WORK ORDER – For each record here, output an exact copy.

Entries taken from a collection –

+-------+

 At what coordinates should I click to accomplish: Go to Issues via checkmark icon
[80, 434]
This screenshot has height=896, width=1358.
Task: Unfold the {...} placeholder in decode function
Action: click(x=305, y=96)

+-------+

EXERCISE SOLUTION –
 At what coordinates should I click to accomplish: Go to Issues via checkmark icon
[80, 434]
This screenshot has height=896, width=1358.
Task: Unfold the {...} placeholder in decode function
Action: click(x=305, y=96)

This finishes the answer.